SHORT PROBLEM 1
In the birthday story, where did the narrator and Matt meet up for their dinner date?

Shortly after this non-verbal exchange, an obviously inebriated woman meanders over to my group. She props herself against my table (most likely to keep from falling over), and drawls "see my friend over there," (points to handsome man sporting plaid shirt), "he has been checking you out alllllll night. Will you go dance with him?" I compose myself and respond to drunkie: "If your friend wants to come and ask me to dance, I might say yes, but let's not be middle school about this." Drunkie seemed satisfied with that answer, because she stumbled off into the crowd.


I resumed my birthday celebrations, and about five minutes later Handsome Plaid Shirt appears at my table. He apologized for Karen (drunkie), got down on one knee, and begged for forgiveness. No, just kidding, that part did not happen. He apologized, I accepted, told him it was my birthday, and he offered to buy me a drink. I politely declined (had to play hard to get), he insisted, so I then graciously accepted. It was, after all, my birthday.


I discovered that Handsome Plaid Shirt was not his real name, his name was Matt and he was from Ashburn. Thus, he was saved in my phone as Matt Ashburn (Matt insists he told me his last name that night, but I believe that point is debatable). When I found out he was from Ashburn, I gave him what I'm sure I thought was my most winning smile and said "oh, well it just so happens I will be in Nova tomorrow for a bridal shower, maybe we could meet up." This was probably followed up with another coy smile and a batting of eyelashes.


Our dinner date the next night is its own story. Matt and I met up in Arlington, and I was a tad bit nervous. I'd had my fair share of first dates that didn't warrant a second date, and I wasn't sure if this one would be any different. Well, spoiler alert, there WAS a second date!

SHORT PROBLEM 2
In the entries, start at the line that has "Task: Select the Application source box" and stop after the line that has "pos(110,667)". Write those lines out again, putting "heart icon" in place of "star icon" and leaving everything else unchanged.

PROVIDED RECORDS

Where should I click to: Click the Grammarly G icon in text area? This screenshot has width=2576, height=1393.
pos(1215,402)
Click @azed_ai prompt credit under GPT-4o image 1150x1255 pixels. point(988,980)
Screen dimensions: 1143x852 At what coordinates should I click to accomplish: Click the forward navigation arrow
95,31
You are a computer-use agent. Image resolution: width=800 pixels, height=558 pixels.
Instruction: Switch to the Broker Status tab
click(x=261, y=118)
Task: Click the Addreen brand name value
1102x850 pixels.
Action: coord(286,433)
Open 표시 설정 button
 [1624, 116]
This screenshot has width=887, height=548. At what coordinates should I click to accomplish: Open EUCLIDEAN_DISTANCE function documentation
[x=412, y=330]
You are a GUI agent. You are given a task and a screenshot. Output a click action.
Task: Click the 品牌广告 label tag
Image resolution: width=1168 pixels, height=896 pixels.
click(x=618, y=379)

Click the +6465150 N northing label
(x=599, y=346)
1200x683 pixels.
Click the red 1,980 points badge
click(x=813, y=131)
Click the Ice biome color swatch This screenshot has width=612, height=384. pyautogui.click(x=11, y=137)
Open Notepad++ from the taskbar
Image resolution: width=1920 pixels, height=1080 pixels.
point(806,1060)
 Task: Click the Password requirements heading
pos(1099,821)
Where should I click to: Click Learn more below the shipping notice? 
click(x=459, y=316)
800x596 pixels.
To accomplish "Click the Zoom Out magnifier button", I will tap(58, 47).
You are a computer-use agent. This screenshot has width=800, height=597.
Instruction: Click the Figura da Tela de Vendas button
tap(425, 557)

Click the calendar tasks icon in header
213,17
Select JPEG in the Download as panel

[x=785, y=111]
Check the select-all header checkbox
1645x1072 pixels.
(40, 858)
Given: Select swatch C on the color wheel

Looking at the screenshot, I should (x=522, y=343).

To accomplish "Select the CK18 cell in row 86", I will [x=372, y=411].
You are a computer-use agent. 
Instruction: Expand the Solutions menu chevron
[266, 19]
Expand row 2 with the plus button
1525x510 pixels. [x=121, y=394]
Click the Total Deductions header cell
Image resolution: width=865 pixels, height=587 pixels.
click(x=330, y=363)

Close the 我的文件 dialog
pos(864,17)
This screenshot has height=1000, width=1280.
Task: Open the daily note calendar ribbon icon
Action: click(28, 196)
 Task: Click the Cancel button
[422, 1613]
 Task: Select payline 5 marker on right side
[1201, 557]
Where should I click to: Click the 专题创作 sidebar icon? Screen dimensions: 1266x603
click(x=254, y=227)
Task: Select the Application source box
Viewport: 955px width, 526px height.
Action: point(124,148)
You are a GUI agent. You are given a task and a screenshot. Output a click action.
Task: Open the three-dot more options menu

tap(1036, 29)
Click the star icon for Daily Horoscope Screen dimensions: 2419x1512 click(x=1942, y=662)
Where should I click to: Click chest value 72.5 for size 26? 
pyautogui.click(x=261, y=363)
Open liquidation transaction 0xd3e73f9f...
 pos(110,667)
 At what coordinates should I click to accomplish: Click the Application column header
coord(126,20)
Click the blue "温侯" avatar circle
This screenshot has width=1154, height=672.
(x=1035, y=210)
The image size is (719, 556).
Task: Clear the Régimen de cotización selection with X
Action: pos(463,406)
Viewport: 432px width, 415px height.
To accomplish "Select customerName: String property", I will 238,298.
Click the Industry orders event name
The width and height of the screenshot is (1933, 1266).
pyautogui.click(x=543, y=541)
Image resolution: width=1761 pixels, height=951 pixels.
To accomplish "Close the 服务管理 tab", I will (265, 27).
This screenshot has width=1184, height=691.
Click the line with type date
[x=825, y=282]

FULL SOLUTION 1
Arlington

FULL SOLUTION 2
Task: Select the Application source box
Viewport: 955px width, 526px height.
Action: point(124,148)
You are a GUI agent. You are given a task and a screenshot. Output a click action.
Task: Open the three-dot more options menu

tap(1036, 29)
Click the heart icon for Daily Horoscope Screen dimensions: 2419x1512 click(x=1942, y=662)
Where should I click to: Click chest value 72.5 for size 26? 
pyautogui.click(x=261, y=363)
Open liquidation transaction 0xd3e73f9f...
 pos(110,667)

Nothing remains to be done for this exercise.